● **Supplied data**

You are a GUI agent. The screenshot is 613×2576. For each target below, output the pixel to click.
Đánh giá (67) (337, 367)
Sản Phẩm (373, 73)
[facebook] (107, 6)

--

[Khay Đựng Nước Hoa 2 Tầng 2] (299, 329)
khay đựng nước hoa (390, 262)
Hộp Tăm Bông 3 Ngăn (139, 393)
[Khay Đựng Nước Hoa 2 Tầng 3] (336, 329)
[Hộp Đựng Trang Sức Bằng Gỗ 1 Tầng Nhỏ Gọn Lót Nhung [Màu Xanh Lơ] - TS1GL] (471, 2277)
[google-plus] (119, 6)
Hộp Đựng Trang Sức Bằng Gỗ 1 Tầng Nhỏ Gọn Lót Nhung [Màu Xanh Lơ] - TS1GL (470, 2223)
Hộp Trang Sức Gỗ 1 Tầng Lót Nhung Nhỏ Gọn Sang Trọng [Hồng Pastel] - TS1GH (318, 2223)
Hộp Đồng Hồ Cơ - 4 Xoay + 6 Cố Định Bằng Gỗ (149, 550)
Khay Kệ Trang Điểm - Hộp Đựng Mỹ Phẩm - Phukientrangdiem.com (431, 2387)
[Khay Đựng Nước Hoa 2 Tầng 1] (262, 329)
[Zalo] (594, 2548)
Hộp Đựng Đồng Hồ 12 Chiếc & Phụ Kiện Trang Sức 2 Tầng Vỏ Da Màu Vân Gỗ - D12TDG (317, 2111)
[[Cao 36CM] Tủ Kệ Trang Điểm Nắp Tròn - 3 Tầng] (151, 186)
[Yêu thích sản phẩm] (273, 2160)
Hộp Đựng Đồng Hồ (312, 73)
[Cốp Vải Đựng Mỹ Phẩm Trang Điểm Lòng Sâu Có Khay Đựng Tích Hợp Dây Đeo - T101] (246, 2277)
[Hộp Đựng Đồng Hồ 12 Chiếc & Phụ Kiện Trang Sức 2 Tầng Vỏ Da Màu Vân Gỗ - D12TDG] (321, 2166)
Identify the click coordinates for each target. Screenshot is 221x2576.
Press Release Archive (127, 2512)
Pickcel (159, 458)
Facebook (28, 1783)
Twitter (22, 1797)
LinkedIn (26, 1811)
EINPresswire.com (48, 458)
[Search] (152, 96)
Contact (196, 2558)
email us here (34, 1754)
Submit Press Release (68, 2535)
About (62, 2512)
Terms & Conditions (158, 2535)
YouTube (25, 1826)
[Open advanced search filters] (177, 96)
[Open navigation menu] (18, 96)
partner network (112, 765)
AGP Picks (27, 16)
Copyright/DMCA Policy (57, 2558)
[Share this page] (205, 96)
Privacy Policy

● **Description of the task**
Retype exactly the span of lines from the one with "About (62, 2512)" through the one with "Privacy Policy"; include both ends and omit the rest of the material.

● **Task solution**
About (62, 2512)
Terms & Conditions (158, 2535)
YouTube (25, 1826)
[Open advanced search filters] (177, 96)
[Open navigation menu] (18, 96)
partner network (112, 765)
AGP Picks (27, 16)
Copyright/DMCA Policy (57, 2558)
[Share this page] (205, 96)
Privacy Policy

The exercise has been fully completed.